By the early 1960s, when the new regulatory policy was enacted, a large number of people had already heard about LSD. Some were eager to try the drug, but they no longer had access to psychedelic therapists, who were the original "gatekeepers," so to speak. "The whole thing was just moving geometrically," Dr. Oscar Janiger recalled. "Obviously those people who couldn't get it from us would be seeking to get it elsewhere." A certain momentum had been generated -- thanks in no small part to the CIA -- and it quickly reached a point where the government could no longer contain it. Black market acid began to turn up on the street to meet the growing demand. This remarkable social phenomenon continued to gather strength despite the repeated admonitions of educators, doctors and politicians. Soon the "laboratory" would stretch across the entire continent as millions of young investigators undertook their own experiments with this consciousness-quaking chemical.

_______________

Notes:

1. The CIA used terminal cancer patients as guinea pigs for testing knockout drugs and psychochemical weapons under the rubric of Operation MK-ULTRA.

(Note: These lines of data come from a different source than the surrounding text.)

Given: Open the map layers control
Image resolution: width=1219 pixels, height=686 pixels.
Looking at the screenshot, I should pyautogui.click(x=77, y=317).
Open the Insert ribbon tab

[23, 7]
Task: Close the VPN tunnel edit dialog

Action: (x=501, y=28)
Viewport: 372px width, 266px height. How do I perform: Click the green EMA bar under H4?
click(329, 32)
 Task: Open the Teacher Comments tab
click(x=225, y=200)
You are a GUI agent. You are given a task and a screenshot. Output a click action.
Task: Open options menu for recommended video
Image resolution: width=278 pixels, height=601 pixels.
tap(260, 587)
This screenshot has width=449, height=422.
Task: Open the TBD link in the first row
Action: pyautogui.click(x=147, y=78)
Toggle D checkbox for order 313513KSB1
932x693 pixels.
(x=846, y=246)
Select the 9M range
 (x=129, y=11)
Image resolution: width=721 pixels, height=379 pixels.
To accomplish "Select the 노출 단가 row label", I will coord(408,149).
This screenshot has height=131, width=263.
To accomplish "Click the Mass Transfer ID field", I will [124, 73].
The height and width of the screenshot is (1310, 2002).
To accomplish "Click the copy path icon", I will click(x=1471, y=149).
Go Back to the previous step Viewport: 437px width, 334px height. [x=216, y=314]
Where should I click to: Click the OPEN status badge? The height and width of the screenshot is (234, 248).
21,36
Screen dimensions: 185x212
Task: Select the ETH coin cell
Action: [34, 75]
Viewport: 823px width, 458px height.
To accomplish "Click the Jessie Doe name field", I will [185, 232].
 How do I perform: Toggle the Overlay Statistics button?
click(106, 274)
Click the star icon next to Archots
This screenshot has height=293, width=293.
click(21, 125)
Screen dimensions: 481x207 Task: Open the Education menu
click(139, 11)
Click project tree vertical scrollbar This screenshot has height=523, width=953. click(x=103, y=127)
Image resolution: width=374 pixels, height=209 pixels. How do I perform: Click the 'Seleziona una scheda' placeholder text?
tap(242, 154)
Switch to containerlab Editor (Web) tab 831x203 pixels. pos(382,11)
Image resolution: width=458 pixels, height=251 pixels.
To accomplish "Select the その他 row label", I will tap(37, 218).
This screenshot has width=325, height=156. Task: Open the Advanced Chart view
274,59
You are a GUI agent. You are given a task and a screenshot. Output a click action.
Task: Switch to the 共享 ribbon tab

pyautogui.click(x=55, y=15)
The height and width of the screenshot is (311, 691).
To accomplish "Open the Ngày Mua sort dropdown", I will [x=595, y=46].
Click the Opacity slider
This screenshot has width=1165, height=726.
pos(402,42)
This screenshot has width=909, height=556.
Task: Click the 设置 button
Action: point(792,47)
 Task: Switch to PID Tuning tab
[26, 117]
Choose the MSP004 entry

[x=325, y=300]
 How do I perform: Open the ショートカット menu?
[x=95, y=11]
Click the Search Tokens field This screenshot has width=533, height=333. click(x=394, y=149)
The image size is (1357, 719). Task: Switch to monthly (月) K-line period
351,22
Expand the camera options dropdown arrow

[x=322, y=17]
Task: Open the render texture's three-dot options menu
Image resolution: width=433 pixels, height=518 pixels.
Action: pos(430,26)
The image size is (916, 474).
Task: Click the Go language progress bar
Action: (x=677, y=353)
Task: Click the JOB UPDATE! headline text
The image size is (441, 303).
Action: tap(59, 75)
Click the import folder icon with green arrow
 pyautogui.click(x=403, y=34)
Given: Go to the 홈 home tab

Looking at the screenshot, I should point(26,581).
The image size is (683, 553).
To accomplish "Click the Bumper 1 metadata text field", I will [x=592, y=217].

2. During this period the Army Chemical Corps and the CIA's Office of Research and Development initiated a project to create new compounds "that could be used offensively." A major portion of the OFTEN/CHICKWIT Program, as the joint effort was called, was geared toward incapacitants A CIA memo dated March 8, 1971, indicates that a backlog of more than twenty-six thousand drugs had been acquired "for future screening." Information gathered from this screening process was catalogued and data-banked in a "large, closely held" computer system that monitored worldwide developments in pharmacology. Under the auspices of OFTEN/CHICKWIT at least seven hallucinogens similar to BZ were tested; inmates at Holmsburg prison in Pennsylvania were used as test subjects for some of the drugs. Very little is known about these experiments, although CIA documents mention "several lab- oratory accidents" in which a drug designated EA-3167 produced "prolonged psychotic effects in laboratory personnel."